Unfortunately, I only just found out while writing this review that “The Catch” is actually the fourth book in the series that follows Munroe. On the plus side, this means there are more books out there for me to read following a character I really enjoy. The downside is now I have come into the series in the middle and I hate when that happens. That being said, I still really enjoyed reading this book.
The deeper I got into the book, the more Munroe’s unique abilities made themselves known. One of her top talents is the ability to quickly pick up languages, a talent that she uses to bring a certain amount of respectability to her interactions with strangers. “Within his words of introduction Munroe heard the accent and for her own benefit answered in Italian, utilizing language, that special form of magic that increased in potency the father the spell was cast from where it was expected. The doctor’s expression shifted into a cautious smile, and in micro increments his posture relaxed with relief, almost as if he’d been holding his breath.” (The Catch pg 60)

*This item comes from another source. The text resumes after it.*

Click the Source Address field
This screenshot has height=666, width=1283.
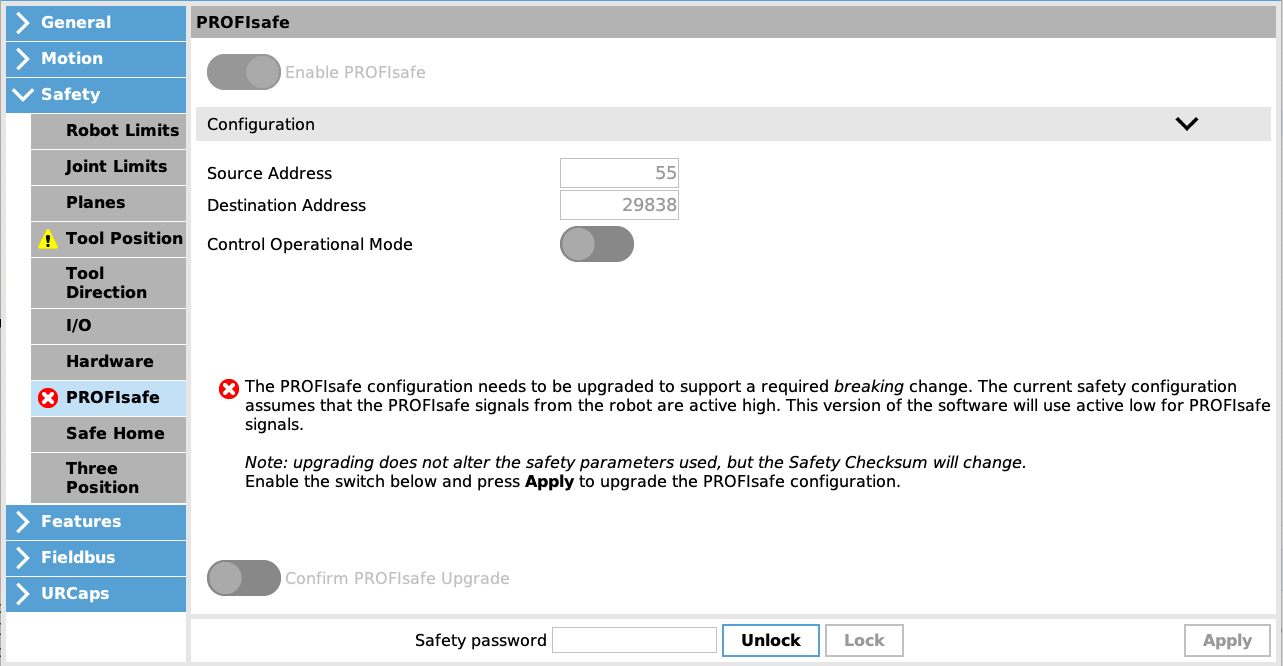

Then there are other instances in the book where Munroe’s abilities do not outshine her own enjoyment for the life that she has chosen for herself. “Knife plunged into trachea. Yelp choked into gurgle. Blood spread over her hands, warm and sticky, sending her soul into the ecstasy of a crack addict’s high. A blow fell from the side and connected with her shoulder. Landed hard enough to drop her to one knee and she laughed with the pain.” (The Catch, pg 146). This excerpt shows just how close to the edge Munroe is. She does what she does because she is good at it and it is the life that she found herself in, but there is a part of her that enjoys it, and that is something that separates her from other protagonists. Most of the time, the hero does not relish the kill.
Time and time again in this novel, it is proven that Munroe is different from most protagonists. She has her share of flaws and her own abilities – one trait that was consistent with Munroe was her ability to be wise. This is one quote that I really enjoyed because of that. “You have your share of flaws, Nathan, but until now I never mistook you for one of those fools who use their own inability and limited experience to measure what others can or can’t do.” (The Catch, pg 283) This is a statement that made me stop reading, and think. It’s one of the many reasons I found myself enjoying Taylor Steven’s writing.
Would I recommend this book? Yes, but with my new knowledge that this book is actually the fourth in a series, I would recommend others hold off until they can start at the beginning of the series. The book was well written and deeply entertaining with a lot more action than one normally sees with a female protagonist. I look forward to getting my hands on the rest of the series.
I received this book from the Blogging for Books program in exchange for this review.